Do I live in a near net zero energy house and have a big garden, yes. Do I try to focus on people and community, and stay away from material driven consumer society, yes. But for me, those are moral and spiritual issues. If we try to scare people into awareness, don’t think that works because you are coming at the problem from your own lower energy center, trying to trigger theirs, and that never has good results.
As I get older, I have a lot less confidence in my own ability to predict the future and anyone else’s. The critical issues of how we should live our lives now is available to us if we care to open ourselves up to it, and it will be different for everyone, but we should be true to ourselves regardless of what the future may bring.

“There was no program in place for the collapse of Rome, and don’t believe there was a massive die off.”
Treebeard,
I have been involved in a local community project where we grow potatoes each year. The original idea was to help educate people (mostly young adults via the high school ag program) on the amount of energy it takes to produce the food we eat.
The first two years it was mostly by hand including the planting, hilling and harvesting but it was so much work people stopped showing up!
When Rome fell I don’t think much if any of their food was dependent on fossil fuels and they were used to working in the fields.
Today it would be an apocalypse if we had to produce enough food to eat without fossil fuel. I see that as a predicament. I think the math is that about 10 calories of fossil fuel is needed to produce one calorie of food. And the quality is suspect!
Coop

Now, now, Dave, some of us like a sparky exchange. So far, they’ve stayed away from the personal, and I like hearing different points of view. I think most of us have a thick skin here at PP. :wink:

I’ve grown cautious and skeptical about “solutions” when I first hear about them. ?
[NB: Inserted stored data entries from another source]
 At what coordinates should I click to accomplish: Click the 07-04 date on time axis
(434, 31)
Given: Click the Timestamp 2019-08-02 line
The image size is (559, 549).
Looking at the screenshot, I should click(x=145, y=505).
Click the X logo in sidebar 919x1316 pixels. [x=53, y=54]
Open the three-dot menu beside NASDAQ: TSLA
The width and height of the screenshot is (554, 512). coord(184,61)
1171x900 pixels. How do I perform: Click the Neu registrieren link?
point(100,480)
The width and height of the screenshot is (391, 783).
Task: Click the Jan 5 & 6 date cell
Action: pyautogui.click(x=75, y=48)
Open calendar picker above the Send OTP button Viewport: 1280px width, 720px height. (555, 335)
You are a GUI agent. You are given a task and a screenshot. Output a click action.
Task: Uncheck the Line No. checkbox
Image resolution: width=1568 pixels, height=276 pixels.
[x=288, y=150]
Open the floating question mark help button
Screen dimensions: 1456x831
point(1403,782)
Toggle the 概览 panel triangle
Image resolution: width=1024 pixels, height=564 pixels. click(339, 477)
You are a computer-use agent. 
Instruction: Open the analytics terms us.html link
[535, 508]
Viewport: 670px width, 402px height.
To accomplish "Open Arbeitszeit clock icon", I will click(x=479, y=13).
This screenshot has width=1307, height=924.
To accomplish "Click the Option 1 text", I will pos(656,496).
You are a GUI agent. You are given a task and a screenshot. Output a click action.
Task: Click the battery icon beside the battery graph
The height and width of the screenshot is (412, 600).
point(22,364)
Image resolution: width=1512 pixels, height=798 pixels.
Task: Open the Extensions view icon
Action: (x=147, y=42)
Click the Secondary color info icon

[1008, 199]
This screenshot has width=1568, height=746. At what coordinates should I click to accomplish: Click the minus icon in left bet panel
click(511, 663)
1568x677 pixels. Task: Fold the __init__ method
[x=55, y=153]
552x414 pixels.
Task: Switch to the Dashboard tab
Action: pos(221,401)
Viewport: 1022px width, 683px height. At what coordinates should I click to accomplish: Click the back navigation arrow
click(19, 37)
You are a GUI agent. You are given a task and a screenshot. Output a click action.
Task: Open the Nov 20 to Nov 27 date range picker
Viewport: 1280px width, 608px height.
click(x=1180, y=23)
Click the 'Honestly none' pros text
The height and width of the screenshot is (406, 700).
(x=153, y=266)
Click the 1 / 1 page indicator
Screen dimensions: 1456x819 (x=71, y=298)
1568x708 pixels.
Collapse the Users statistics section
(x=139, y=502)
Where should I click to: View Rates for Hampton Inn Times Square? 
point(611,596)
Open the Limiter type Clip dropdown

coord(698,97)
For me, skepticism has become the order of the day. Especially when someone’s trying to ram something down my throat and shame me for not immediately agreeing with them 100%.
I like how Aldi manages it. Bring your own bag or pay extra. Put money in to rent a cart and you get it back if the cart is put back where it belongs.
Seems to me, I’ve heard these concepts in my distant past:
Boy Scouts: Be prepared (i.e. bring my own bag)
Mom and Dad: Put things back when you’re finished with them (i.e. put my cart back and get my money back)
Makes so much sense. I just wonder why it hasn’t been widely adopted.
Life can be so simple and pleasant when we follow the rules (after establishing that the rules have merit and are not just a control mechanism). Unfortunately, a good portion of the human race doesn’t seem to do this on any consistent basis.